<<<<

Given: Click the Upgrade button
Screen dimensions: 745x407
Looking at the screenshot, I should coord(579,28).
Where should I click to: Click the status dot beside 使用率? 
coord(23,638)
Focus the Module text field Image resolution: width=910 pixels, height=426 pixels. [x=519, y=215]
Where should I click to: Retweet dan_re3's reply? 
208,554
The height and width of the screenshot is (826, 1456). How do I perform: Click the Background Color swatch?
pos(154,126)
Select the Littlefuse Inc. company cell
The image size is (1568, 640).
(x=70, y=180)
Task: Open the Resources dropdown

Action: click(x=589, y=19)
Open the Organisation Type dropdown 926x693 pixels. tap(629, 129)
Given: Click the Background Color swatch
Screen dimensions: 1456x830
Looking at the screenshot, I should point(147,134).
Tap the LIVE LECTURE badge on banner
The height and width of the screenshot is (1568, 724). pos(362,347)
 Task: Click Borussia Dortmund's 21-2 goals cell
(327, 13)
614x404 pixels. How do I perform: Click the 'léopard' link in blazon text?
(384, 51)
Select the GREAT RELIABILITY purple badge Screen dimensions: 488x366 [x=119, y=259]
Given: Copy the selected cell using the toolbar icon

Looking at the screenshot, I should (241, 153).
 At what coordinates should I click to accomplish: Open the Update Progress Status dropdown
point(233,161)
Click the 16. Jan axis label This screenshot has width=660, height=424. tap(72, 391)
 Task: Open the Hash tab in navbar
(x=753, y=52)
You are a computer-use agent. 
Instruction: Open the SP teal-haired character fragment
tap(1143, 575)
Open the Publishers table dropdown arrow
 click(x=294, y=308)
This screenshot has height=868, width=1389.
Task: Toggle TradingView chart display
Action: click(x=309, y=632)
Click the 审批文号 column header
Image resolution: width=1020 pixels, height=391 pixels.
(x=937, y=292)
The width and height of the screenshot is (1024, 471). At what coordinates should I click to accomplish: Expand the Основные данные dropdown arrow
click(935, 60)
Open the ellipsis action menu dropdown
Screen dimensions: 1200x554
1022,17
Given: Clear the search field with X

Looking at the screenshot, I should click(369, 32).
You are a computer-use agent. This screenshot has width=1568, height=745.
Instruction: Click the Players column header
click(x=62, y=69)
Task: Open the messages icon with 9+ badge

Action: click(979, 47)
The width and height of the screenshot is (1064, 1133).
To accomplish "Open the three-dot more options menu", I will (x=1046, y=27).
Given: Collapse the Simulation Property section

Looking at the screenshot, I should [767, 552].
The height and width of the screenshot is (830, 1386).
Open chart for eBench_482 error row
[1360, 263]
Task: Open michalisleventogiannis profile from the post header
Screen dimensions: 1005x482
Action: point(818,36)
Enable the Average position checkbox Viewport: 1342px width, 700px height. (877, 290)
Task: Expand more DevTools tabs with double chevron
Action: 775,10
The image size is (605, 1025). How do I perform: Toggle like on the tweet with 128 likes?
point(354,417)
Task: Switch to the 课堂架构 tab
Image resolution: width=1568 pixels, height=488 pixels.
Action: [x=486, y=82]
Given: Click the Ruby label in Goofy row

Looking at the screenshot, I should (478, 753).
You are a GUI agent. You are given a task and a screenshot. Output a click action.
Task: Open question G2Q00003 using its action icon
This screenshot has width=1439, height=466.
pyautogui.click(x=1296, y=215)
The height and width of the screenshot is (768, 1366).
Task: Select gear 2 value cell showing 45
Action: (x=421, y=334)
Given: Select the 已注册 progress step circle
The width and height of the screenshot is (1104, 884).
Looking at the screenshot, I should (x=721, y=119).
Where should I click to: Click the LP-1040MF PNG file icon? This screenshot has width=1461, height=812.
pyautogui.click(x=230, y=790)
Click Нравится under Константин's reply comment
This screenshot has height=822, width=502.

>>>>

### WORK REQUIRED
What is needed is an exact copy of every entry.

### WRITTEN ANSWER
Given: Click the Upgrade button
Screen dimensions: 745x407
Looking at the screenshot, I should coord(579,28).
Where should I click to: Click the status dot beside 使用率? 
coord(23,638)
Focus the Module text field Image resolution: width=910 pixels, height=426 pixels. [x=519, y=215]
Where should I click to: Retweet dan_re3's reply? 
208,554
The height and width of the screenshot is (826, 1456). How do I perform: Click the Background Color swatch?
pos(154,126)
Select the Littlefuse Inc. company cell
The image size is (1568, 640).
(x=70, y=180)
Task: Open the Resources dropdown

Action: click(x=589, y=19)
Open the Organisation Type dropdown 926x693 pixels. tap(629, 129)
Given: Click the Background Color swatch
Screen dimensions: 1456x830
Looking at the screenshot, I should point(147,134).
Tap the LIVE LECTURE badge on banner
The height and width of the screenshot is (1568, 724). pos(362,347)
 Task: Click Borussia Dortmund's 21-2 goals cell
(327, 13)
614x404 pixels. How do I perform: Click the 'léopard' link in blazon text?
(384, 51)
Select the GREAT RELIABILITY purple badge Screen dimensions: 488x366 [x=119, y=259]
Given: Copy the selected cell using the toolbar icon

Looking at the screenshot, I should (241, 153).
 At what coordinates should I click to accomplish: Open the Update Progress Status dropdown
point(233,161)
Click the 16. Jan axis label This screenshot has width=660, height=424. tap(72, 391)
 Task: Open the Hash tab in navbar
(x=753, y=52)
You are a computer-use agent. 
Instruction: Open the SP teal-haired character fragment
tap(1143, 575)
Open the Publishers table dropdown arrow
 click(x=294, y=308)
This screenshot has height=868, width=1389.
Task: Toggle TradingView chart display
Action: click(x=309, y=632)
Click the 审批文号 column header
Image resolution: width=1020 pixels, height=391 pixels.
(x=937, y=292)
The width and height of the screenshot is (1024, 471). At what coordinates should I click to accomplish: Expand the Основные данные dropdown arrow
click(935, 60)
Open the ellipsis action menu dropdown
Screen dimensions: 1200x554
1022,17
Given: Clear the search field with X

Looking at the screenshot, I should click(369, 32).
You are a computer-use agent. This screenshot has width=1568, height=745.
Instruction: Click the Players column header
click(x=62, y=69)
Task: Open the messages icon with 9+ badge

Action: click(979, 47)
The width and height of the screenshot is (1064, 1133).
To accomplish "Open the three-dot more options menu", I will (x=1046, y=27).
Given: Collapse the Simulation Property section

Looking at the screenshot, I should [767, 552].
The height and width of the screenshot is (830, 1386).
Open chart for eBench_482 error row
[1360, 263]
Task: Open michalisleventogiannis profile from the post header
Screen dimensions: 1005x482
Action: point(818,36)
Enable the Average position checkbox Viewport: 1342px width, 700px height. (877, 290)
Task: Expand more DevTools tabs with double chevron
Action: 775,10
The image size is (605, 1025). How do I perform: Toggle like on the tweet with 128 likes?
point(354,417)
Task: Switch to the 课堂架构 tab
Image resolution: width=1568 pixels, height=488 pixels.
Action: [x=486, y=82]
Given: Click the Ruby label in Goofy row

Looking at the screenshot, I should (478, 753).
You are a GUI agent. You are given a task and a screenshot. Output a click action.
Task: Open question G2Q00003 using its action icon
This screenshot has width=1439, height=466.
pyautogui.click(x=1296, y=215)
The height and width of the screenshot is (768, 1366).
Task: Select gear 2 value cell showing 45
Action: (x=421, y=334)
Given: Select the 已注册 progress step circle
The width and height of the screenshot is (1104, 884).
Looking at the screenshot, I should (x=721, y=119).
Where should I click to: Click the LP-1040MF PNG file icon? This screenshot has width=1461, height=812.
pyautogui.click(x=230, y=790)
Click Нравится under Константин's reply comment
This screenshot has height=822, width=502.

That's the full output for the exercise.